Class GeocodeRule

java.lang.Object
org.opensextant.extractors.geo.rules.GeocodeRule
Direct Known Subclasses:
ContextualOrganizationRule, CoordinateAssociationRule, CountryRule, FeatureRule, HeatMapRule, LocationChooserRule, MajorPlaceRule, NameCodeRule, NameRule, NonLatinNameRule, NonsenseFilter, PersonNameFilter, PostalCodeAssociationRule, PostalCodeFilter, PostalLocationChooser, ProvinceAssociationRule, ProvinceNameSetter

public abstract class GeocodeRule extends Object
  • Field Details

  • Constructor Details

    • GeocodeRule

      public GeocodeRule()
  • Method Details

    • logMsg

      protected void logMsg(String msg, String val)
    • setCountryObserver

      public void setCountryObserver(CountryObserver o)
    • setLocationObserver

      public void setLocationObserver(LocationObserver o)
    • setBoundaryObserver

      public void setBoundaryObserver(BoundaryObserver o)
    • setDefaultMethod

      public void setDefaultMethod(String m)
    • textCase

      public int textCase(org.opensextant.data.TextInput t)
      for the purposes of Geocoder Rule reasoning determine the case.
    • setTextCase

      public void setTextCase(org.opensextant.data.TextInput t)
    • isRelevant

      public boolean isRelevant()
      Override if rule instance has another view of relevance, e.g. coordinate rule: no coords found, so rule.isRelevant() is FALSE.
      Returns:
    • isShort

      public static boolean isShort(int matchLen)
    • internalPlaceID

      protected String internalPlaceID(org.opensextant.data.Place p)
      Create a location ID useful for tracking distinct named features by location. This is not generalizable. It produces a looser identity such as "the city at location": P/PPL/f57yah5
      Parameters:
      p -
      Returns:
      feature+location hash
    • sameCountry

      public boolean sameCountry(org.opensextant.data.Place p1, org.opensextant.data.Place p2)
    • sameCountry

      public boolean sameCountry(String cc1, String cc2)
      To compare places by their country code alone.

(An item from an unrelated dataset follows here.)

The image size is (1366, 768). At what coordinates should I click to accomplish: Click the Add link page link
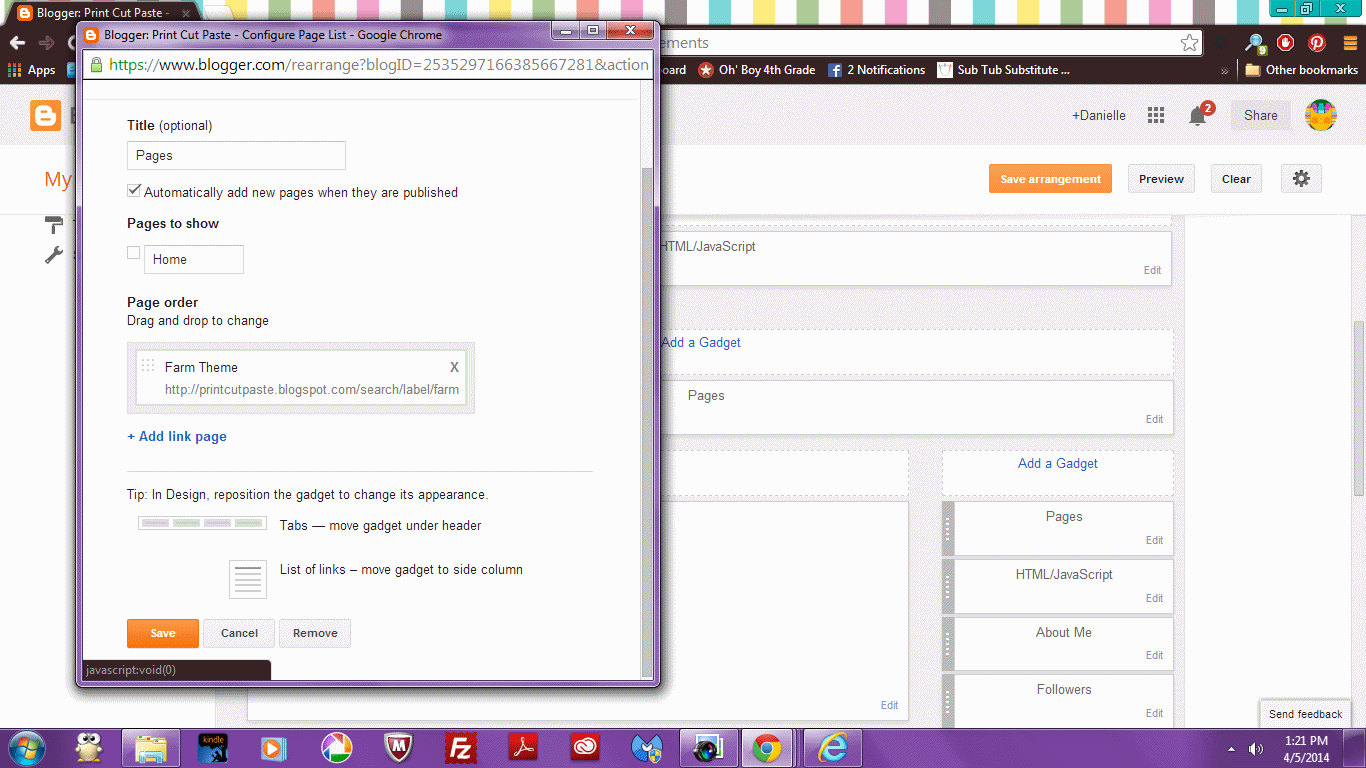coord(176,436)
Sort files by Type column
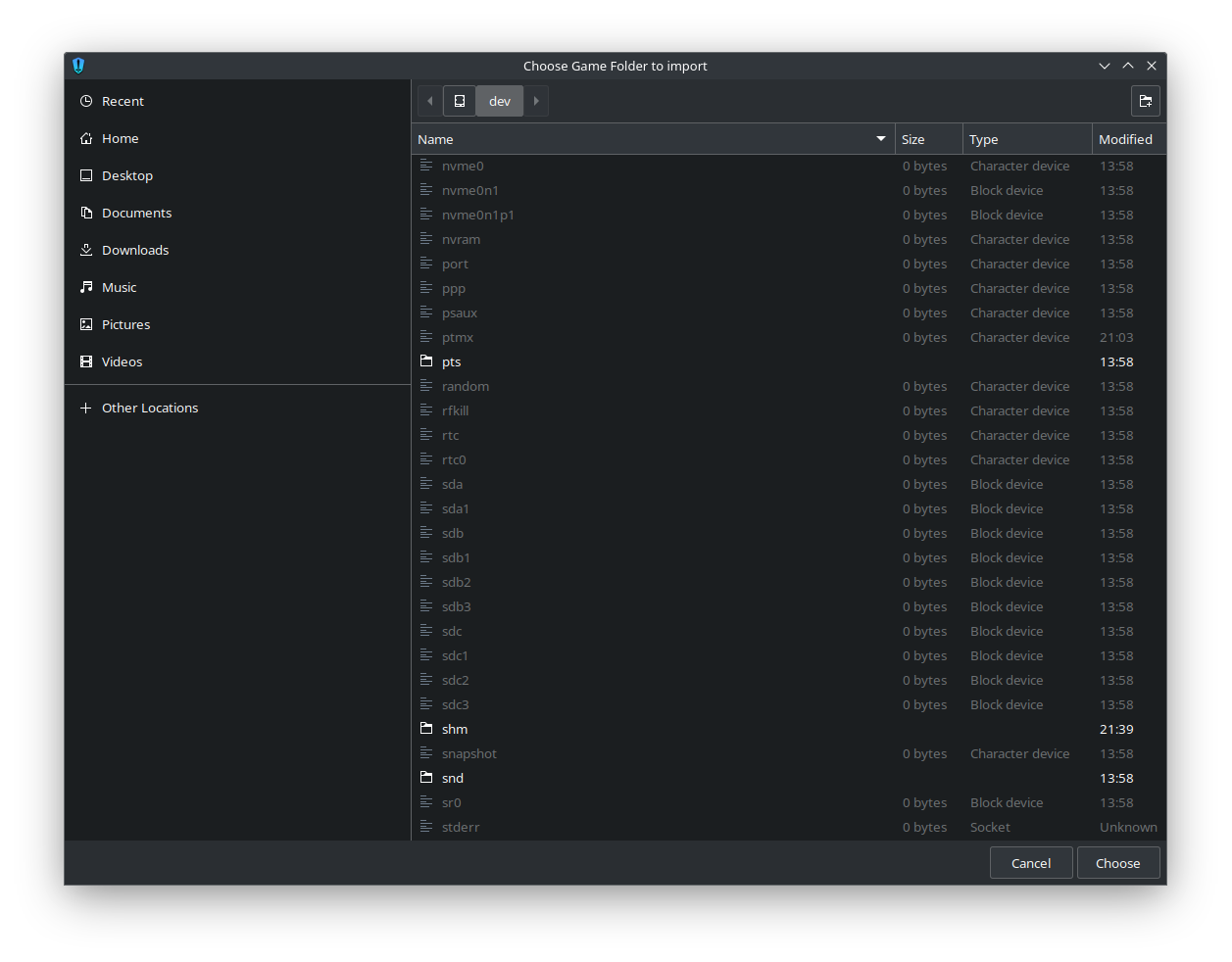 point(1025,139)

Useful for CITY.cc =? COUNTRY.cc mentions.
      Parameters:
      cc1 - code 1
      cc2 - code 2
      Returns:
    • sameBoundary

      public boolean sameBoundary(org.opensextant.data.Place p1, org.opensextant.data.Place p2)
      Quick test to see if two places are contained within the same boundary.
      Parameters:
      p1 -
      p2 -
      Returns:
    • setGeohash

      public static void setGeohash(org.opensextant.data.Place loc)
    • sameLexicalName

      public void sameLexicalName(PlaceCandidate name, org.opensextant.data.Place geo)
      Increment score for lexical matches accoringly: - non-ASCII match: 2.5 pts - ASCII match: 1.5 pts - Case insenstive match: 0.5 pts Simple example, with one char in Name match, one char in Geo Name ø = ø 2.5 o = o 1.5 O = O 1.5 O = o 0.5 Mention ? Gazetteer Entry Boston != Bøstøn, no points. Bøstøn == Bøstøn, 2.5 points
      Parameters:
      name -
      geo -
    • filterByNameOnly

      public boolean filterByNameOnly(PlaceCandidate name)
      Override here as needed.
      Parameters:
      name -
      Returns:
    • evaluate

      public void evaluate(List<PlaceCandidate> names)
      Parameters:
      names - list of found place names
    • filterOutByFrequency

      protected boolean filterOutByFrequency(PlaceCandidate name, org.opensextant.data.Place geo)
      Certain names appear often around the world... in such cases we can pare back and evaluate only significant places (e.g., cities and states) and avoid say streams and roadways by the same name. If a name, N, occurs in more than 100 to 250 places, then consider only feature classes A and P. The exact distinct count is up for debate. Lower count means we filter out random places sooner for common city/village names.
      Parameters:
      name -
      geo -
      Returns:
    • evaluate

      public abstract void evaluate(PlaceCandidate name, org.opensextant.data.Place geo)
      The one evaluation scheme that all rules must implement. Given a single text match and a location, consider if the geo is a good geocoding for the match.
      Parameters:
      name - matched name in text
      geo - gazetteer entry or location
    • reset

      public void reset()
      no-op, unless overriden.